Nove rosas vermelhas
A sogra apareceu para uma visita rápida, e o genro percebeu logo: não ia aguentar por muito tempo. Disse que ia ao banho público. Vestiu-se depressa e saiu.
Mas outra contrariedade cresceu diante dele: o balneário estava fechado para obras. E aí sim, o humor estragou-se de vez.
Voltar para casa, nem pensar!
Começou a vaguear pelas ruas. Entrar em lojas não lhe parecia coisa de homem. Sentou-se tristemente num banco de jardim.
De repente, reparou num casal. Devem andar pelos sessenta. Bem vestidos, davam passos demorados estavam mesmo a passear.
Ela ia de braço dado, trocando palavras baixinho.
O homem olhou e pensou: Têm conversa para dar e vender. Eu e a minha, quinze anos juntos, já não há nada para dizer. Temos é o silêncio.
O casal parou. O marido ajeitou com carinho o lenço ao pescoço da mulher. Continuaram o passeio.
O homem pensou então: Ora vejam, conseguiram guardar o amor. Nós já nem notamos a existência um do outro.
A mulher dele é pequenina, magra, daquelas que sempre parecem cansadas, que um dia deixam de se cuidar, contentando-se com pouco.
Trabalha na fábrica, tomam conta de dois filhos, sempre preocupada.
Anda de um lado para o outro, apressada, nunca se senta: há sempre alguma tarefa a chamar por ela. O velho robe, o cabelo desgrenhado. A casa conhecia-lhe o vaivém, na mão um pano, noutra a esfregona.
Já não sorri no rosto, só concentração, a expressão quase não varia.
Quase não pisa o salão de cabeleireiro. Quando a vergonha de sair à rua se impõe, lá vai ela.
O homem sentado no banco perguntava-se: Éramos tão apaixonados. Onde ficou tudo isso?
Tentou resgatar aquela sensação antiga, esquecida nos bolsos do tempo. Conseguiu: sentiu uma ternura suave.
A ternura varreu-lhe a alma, deixou rastos mornos. Deu-lhe pena da mulher, quis fazer-lhe um agrado.
Não era dia para ficar parado. O gesto tinha que ser já, sem pensar.
E, sabe-se lá porquê, pôs-se a andar apressado, sem rumo certo.
A resposta apareceu quase sem querer quase tropeçou num quiosque de flores: Comprar flores? Ela vai dizer que sou tolo, que gastei euros à toa em vegetais. Melhor era comprar uns ténis novos à Carolina, para a ginástica.

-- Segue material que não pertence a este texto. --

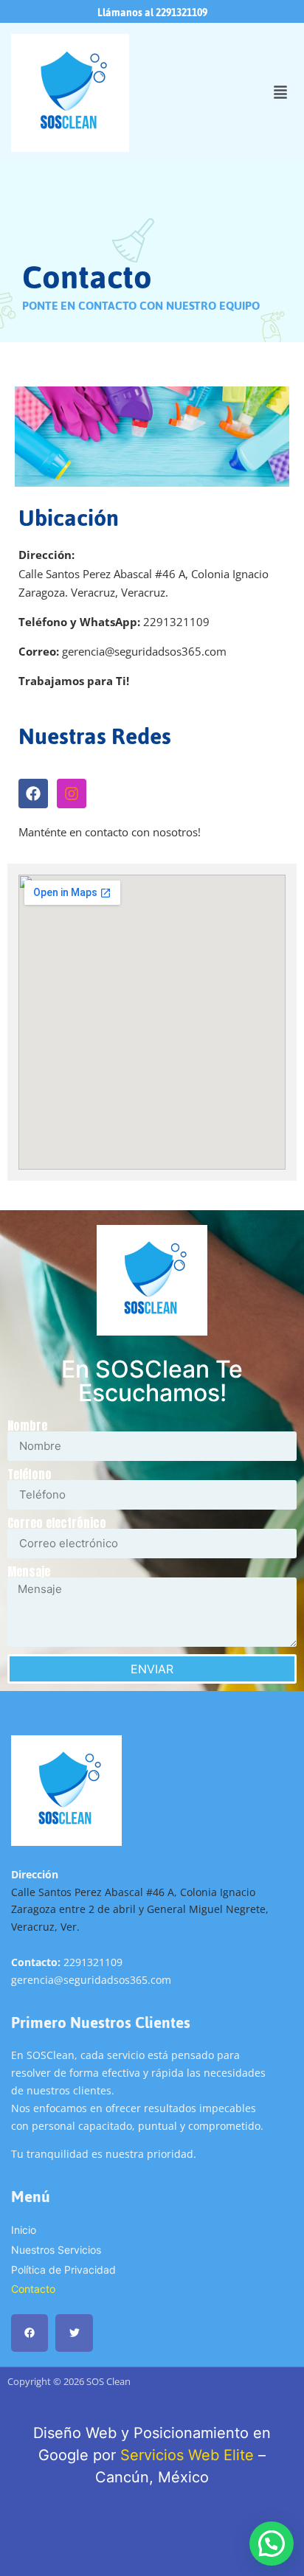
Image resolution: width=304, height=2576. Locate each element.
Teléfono (29, 1474)
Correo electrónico (56, 1523)
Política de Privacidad (63, 2269)
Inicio (23, 2229)
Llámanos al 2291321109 (152, 13)
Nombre (27, 1425)
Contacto (33, 2288)
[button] (280, 93)
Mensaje (28, 1571)
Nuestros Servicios (56, 2249)
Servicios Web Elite (187, 2455)
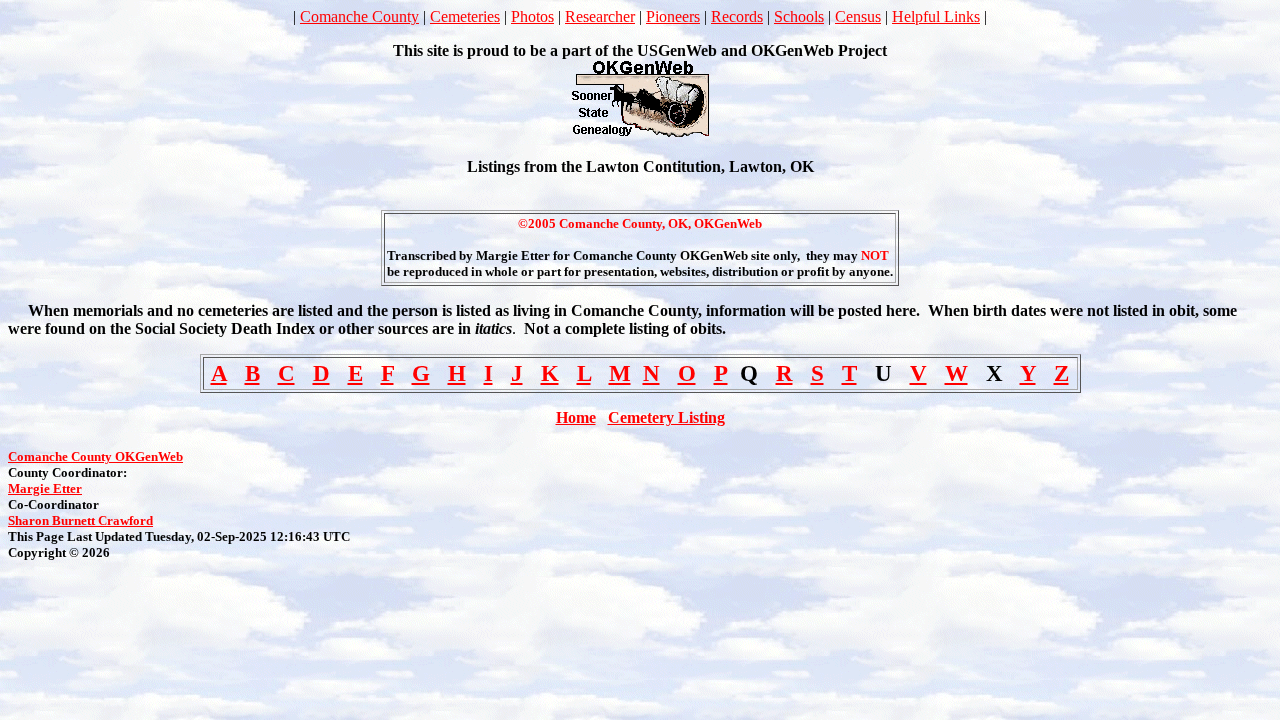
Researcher (600, 16)
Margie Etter (45, 488)
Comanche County (359, 16)
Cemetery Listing (666, 417)
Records (737, 16)
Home (576, 417)
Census (858, 16)
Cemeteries (465, 16)
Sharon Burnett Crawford (80, 520)
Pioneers (673, 16)
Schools (799, 16)
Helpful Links (936, 16)
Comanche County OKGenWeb (95, 456)
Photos (532, 16)
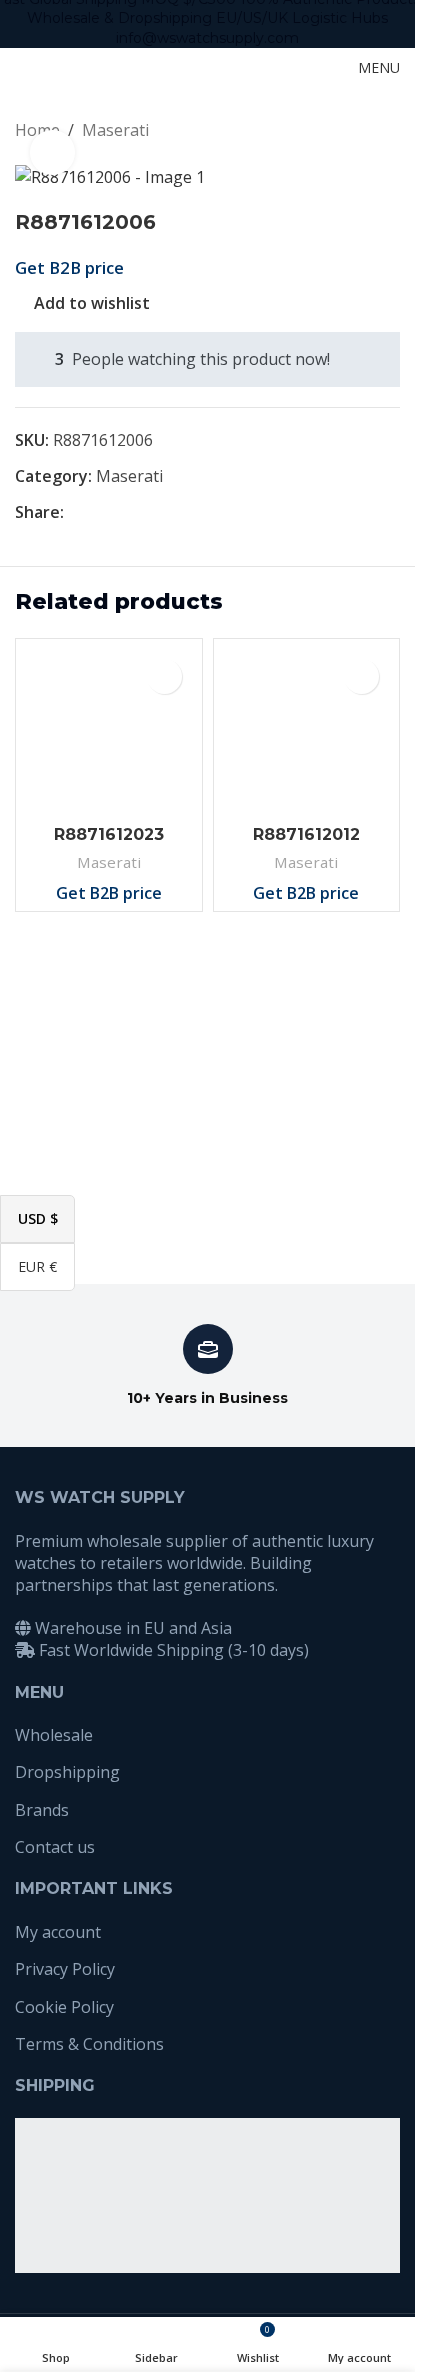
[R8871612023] (109, 732)
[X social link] (100, 512)
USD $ (46, 1217)
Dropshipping (67, 1772)
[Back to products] (364, 131)
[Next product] (388, 131)
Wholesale (54, 1735)
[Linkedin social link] (148, 512)
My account (58, 1932)
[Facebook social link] (76, 512)
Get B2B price (69, 267)
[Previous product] (340, 131)
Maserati (115, 130)
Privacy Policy (65, 1969)
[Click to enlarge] (52, 152)
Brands (42, 1810)
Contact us (55, 1847)
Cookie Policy (64, 2007)
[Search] (307, 68)
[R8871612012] (307, 732)
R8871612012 (306, 834)
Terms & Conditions (89, 2044)
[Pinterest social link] (124, 512)
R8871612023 (109, 834)
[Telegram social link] (172, 512)
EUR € (46, 1265)
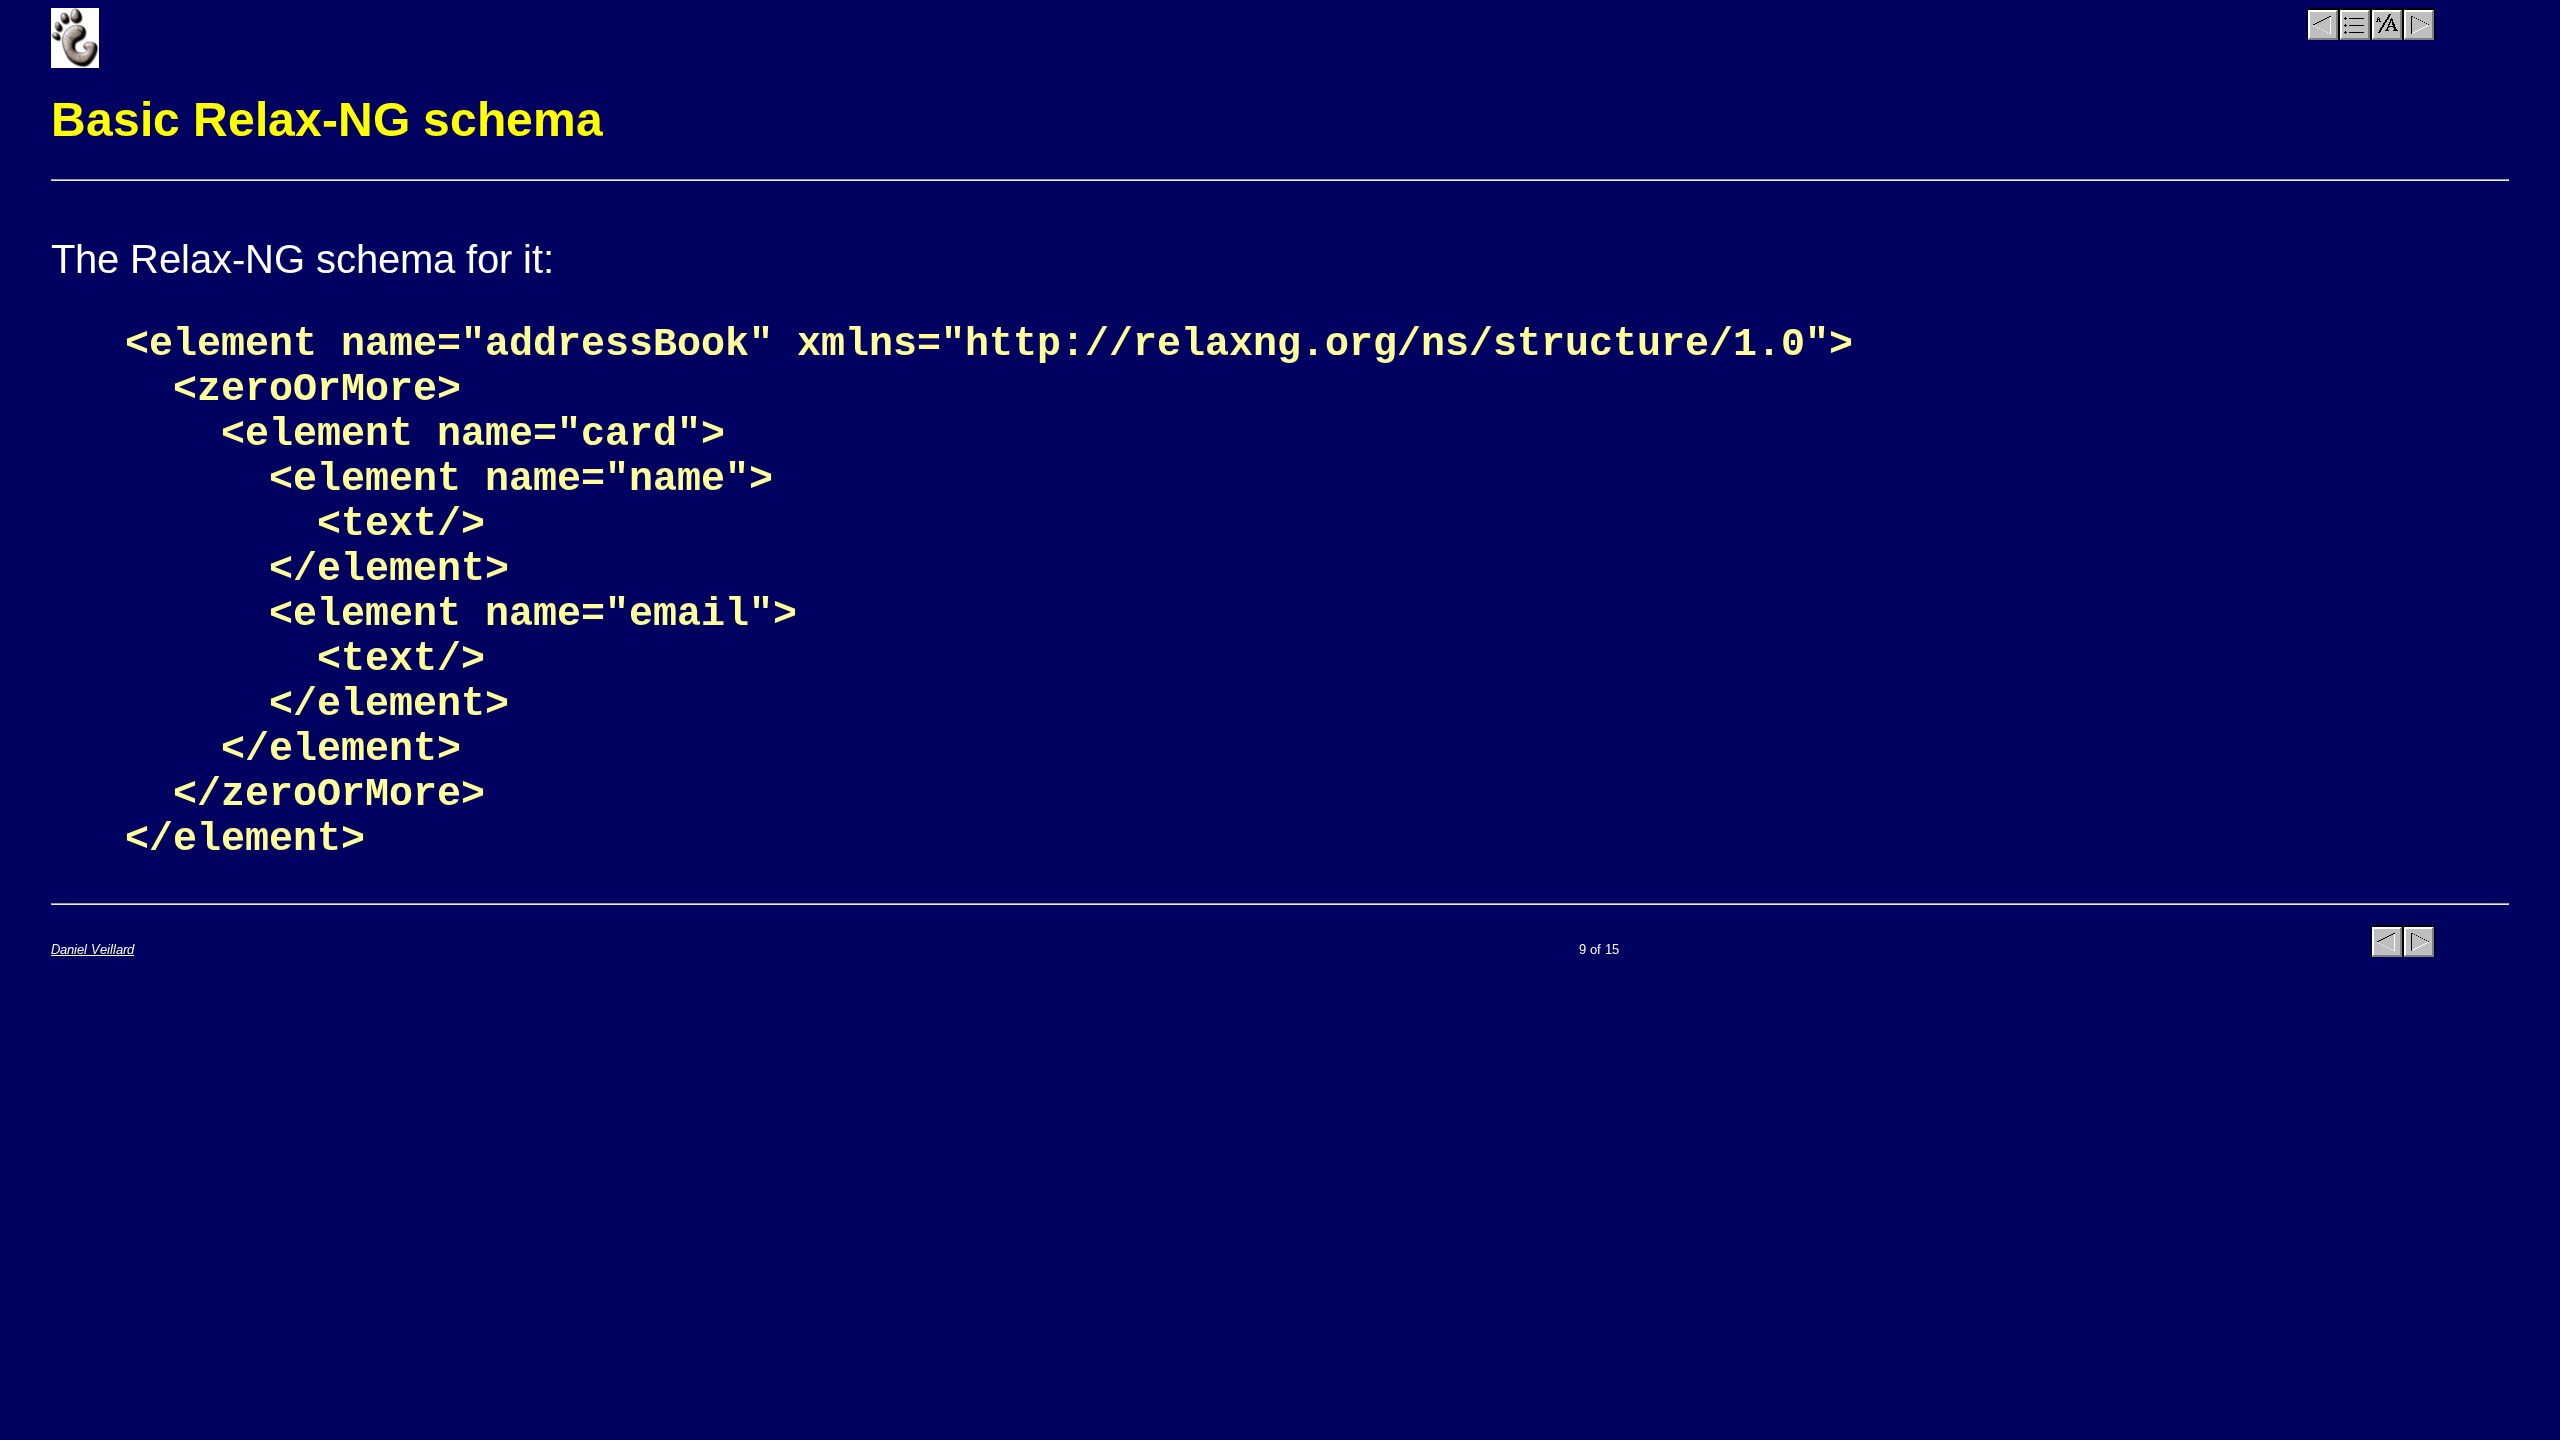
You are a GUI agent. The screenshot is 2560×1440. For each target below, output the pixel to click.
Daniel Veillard (92, 949)
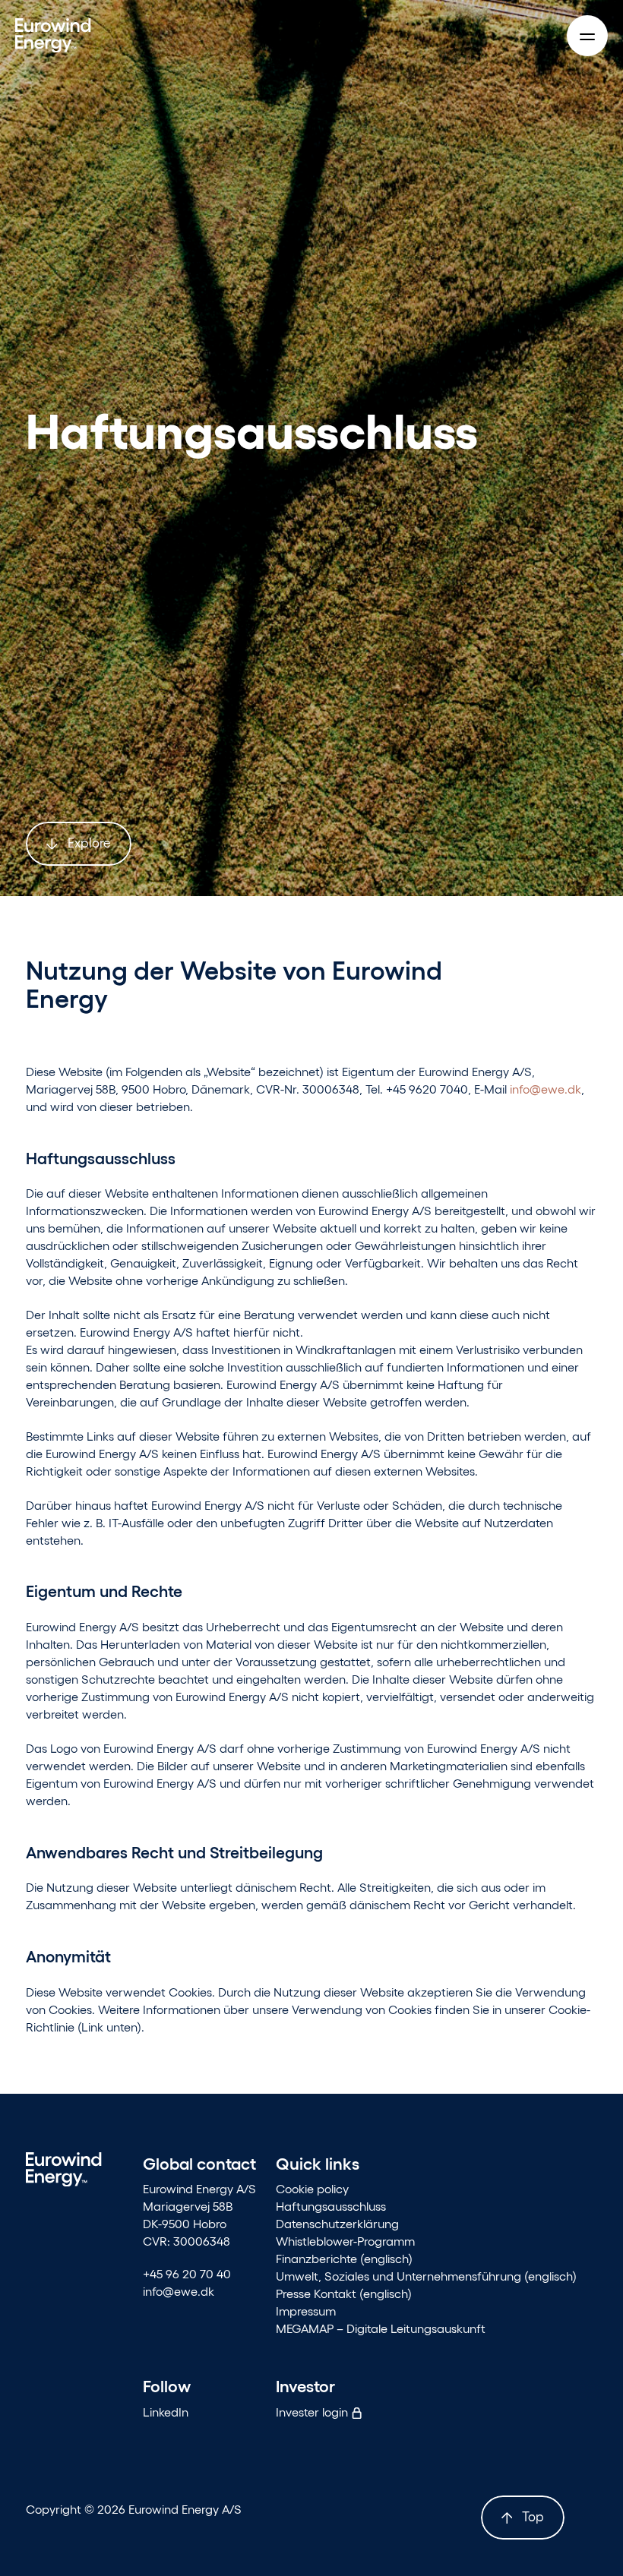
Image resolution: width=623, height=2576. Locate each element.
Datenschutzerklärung (337, 2223)
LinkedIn (165, 2411)
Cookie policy (312, 2188)
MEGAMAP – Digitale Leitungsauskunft (380, 2328)
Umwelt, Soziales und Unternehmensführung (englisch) (426, 2275)
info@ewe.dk (545, 1088)
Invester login (313, 2411)
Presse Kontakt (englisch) (344, 2293)
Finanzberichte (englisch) (344, 2258)
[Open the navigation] (587, 35)
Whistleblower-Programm (345, 2240)
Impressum (306, 2310)
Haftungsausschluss (331, 2206)
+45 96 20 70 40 (187, 2273)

Hesitou, indeciso entre o impulso e a razão. Os sulcos doces que a ternura deixara no peito não paravam de doer levemente.
Fez-se homem: fosse o que fosse.
Entrou. A florista saudou-o com aquele olhar atento. Ele não comprava flores há mais de quinze anos. Talvez uma rosa só uma.
Por dentro, qualquer coisa sussurrava: Uma só, não conta nada.
Bateu com o pé no chão, teimoso: Nove. Quero nove rosas vermelhas!
Assustou-se: estarei louco? Mas já não havia volta a dar.
Saiu do quiosque. Pareceu-lhe que toda a gente o olhava de lado.
Ligou para casa, só para se certificar: Já foi embora a sogra?
Subiu as escadas com o coração a galopar era tudo estranho: Ela vai atirar-me à rua com as flores e tudo. Se se passa, atiro tudo ao lixo!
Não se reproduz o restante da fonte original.